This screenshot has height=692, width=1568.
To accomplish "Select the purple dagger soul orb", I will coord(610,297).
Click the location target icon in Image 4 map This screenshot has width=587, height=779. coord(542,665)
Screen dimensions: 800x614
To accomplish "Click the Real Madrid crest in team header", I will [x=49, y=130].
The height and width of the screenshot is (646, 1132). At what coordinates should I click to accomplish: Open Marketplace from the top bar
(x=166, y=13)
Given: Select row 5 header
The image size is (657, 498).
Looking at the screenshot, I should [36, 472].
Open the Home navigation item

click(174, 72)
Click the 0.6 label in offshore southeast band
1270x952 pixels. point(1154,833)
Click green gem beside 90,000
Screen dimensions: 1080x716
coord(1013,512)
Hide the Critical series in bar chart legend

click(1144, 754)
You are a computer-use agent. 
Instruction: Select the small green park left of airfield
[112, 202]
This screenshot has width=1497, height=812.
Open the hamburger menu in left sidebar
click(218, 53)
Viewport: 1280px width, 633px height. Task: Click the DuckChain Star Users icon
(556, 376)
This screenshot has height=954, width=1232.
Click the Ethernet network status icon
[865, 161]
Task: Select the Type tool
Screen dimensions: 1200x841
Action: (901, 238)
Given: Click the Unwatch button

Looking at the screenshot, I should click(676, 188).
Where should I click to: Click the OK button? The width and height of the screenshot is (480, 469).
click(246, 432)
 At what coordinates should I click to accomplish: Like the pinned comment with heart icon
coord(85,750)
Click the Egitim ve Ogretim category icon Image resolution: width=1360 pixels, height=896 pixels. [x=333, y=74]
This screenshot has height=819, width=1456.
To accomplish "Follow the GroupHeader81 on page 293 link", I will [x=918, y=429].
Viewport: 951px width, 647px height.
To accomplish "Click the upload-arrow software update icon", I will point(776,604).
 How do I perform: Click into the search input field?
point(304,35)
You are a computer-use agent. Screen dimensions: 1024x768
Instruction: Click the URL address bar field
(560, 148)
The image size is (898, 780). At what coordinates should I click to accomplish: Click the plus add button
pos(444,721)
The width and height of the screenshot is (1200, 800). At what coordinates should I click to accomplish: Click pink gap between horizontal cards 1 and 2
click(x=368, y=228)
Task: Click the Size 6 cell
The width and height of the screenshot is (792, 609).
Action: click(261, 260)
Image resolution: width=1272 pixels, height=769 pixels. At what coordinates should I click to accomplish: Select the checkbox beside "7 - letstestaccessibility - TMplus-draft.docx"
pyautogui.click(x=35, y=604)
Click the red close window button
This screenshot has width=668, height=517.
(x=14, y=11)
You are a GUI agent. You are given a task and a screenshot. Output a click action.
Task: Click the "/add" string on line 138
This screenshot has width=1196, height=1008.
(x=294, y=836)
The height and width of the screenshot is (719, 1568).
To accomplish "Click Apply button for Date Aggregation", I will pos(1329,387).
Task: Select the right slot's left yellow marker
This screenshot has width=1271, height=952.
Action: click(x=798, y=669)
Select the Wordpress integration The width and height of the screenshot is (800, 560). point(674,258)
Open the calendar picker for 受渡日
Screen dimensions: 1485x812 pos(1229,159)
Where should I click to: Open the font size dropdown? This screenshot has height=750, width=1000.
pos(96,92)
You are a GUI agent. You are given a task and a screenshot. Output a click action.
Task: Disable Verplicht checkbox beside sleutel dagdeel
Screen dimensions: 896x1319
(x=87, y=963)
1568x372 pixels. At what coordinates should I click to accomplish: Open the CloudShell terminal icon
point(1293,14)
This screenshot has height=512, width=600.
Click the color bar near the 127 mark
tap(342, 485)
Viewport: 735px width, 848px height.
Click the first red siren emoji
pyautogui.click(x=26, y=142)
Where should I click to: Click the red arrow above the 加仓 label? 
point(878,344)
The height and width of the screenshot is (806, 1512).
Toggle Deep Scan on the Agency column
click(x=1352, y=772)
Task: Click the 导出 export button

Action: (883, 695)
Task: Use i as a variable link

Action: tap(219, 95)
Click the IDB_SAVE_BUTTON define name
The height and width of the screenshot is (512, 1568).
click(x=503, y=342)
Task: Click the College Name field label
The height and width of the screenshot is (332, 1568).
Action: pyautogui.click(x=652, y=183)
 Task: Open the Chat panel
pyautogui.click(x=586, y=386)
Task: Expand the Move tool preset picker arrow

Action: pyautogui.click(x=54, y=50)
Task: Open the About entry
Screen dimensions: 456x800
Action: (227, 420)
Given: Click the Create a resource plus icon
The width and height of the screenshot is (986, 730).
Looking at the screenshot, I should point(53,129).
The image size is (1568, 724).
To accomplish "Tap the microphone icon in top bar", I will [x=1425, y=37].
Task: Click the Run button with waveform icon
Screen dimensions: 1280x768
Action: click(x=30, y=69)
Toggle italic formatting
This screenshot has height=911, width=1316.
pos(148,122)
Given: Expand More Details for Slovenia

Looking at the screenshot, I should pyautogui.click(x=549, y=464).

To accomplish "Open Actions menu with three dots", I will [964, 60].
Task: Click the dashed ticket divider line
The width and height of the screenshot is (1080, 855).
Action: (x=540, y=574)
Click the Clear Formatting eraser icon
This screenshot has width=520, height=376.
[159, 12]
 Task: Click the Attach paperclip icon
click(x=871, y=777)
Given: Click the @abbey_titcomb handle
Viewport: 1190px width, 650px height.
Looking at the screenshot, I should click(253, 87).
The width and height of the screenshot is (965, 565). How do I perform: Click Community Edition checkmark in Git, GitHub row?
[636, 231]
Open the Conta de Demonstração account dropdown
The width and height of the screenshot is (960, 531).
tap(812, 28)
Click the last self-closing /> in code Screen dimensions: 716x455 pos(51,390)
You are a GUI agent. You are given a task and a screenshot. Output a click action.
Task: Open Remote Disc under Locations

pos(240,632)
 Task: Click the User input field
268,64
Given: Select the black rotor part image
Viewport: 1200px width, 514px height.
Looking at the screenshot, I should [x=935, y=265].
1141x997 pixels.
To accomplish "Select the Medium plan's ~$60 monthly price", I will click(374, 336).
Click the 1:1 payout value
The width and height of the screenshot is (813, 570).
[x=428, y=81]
---
## Stated task:
Carry over every line of the material above that opens with the line containing "Where should I click to: Click the red" and closes with the line containing "Action: pyautogui.click(x=54, y=50)", both ends and all requests included, adding 133 to each coordinate in the answers.

## Expected answer:
Where should I click to: Click the red arrow above the 加仓 label? 
point(1011,477)
The height and width of the screenshot is (806, 1512).
Toggle Deep Scan on the Agency column
click(x=1485, y=905)
Task: Click the 导出 export button

Action: (1016, 828)
Task: Use i as a variable link

Action: tap(352, 228)
Click the IDB_SAVE_BUTTON define name
The height and width of the screenshot is (512, 1568).
click(x=636, y=475)
Task: Click the College Name field label
The height and width of the screenshot is (332, 1568).
Action: pyautogui.click(x=785, y=316)
 Task: Open the Chat panel
pyautogui.click(x=719, y=519)
Task: Expand the Move tool preset picker arrow

Action: pyautogui.click(x=187, y=183)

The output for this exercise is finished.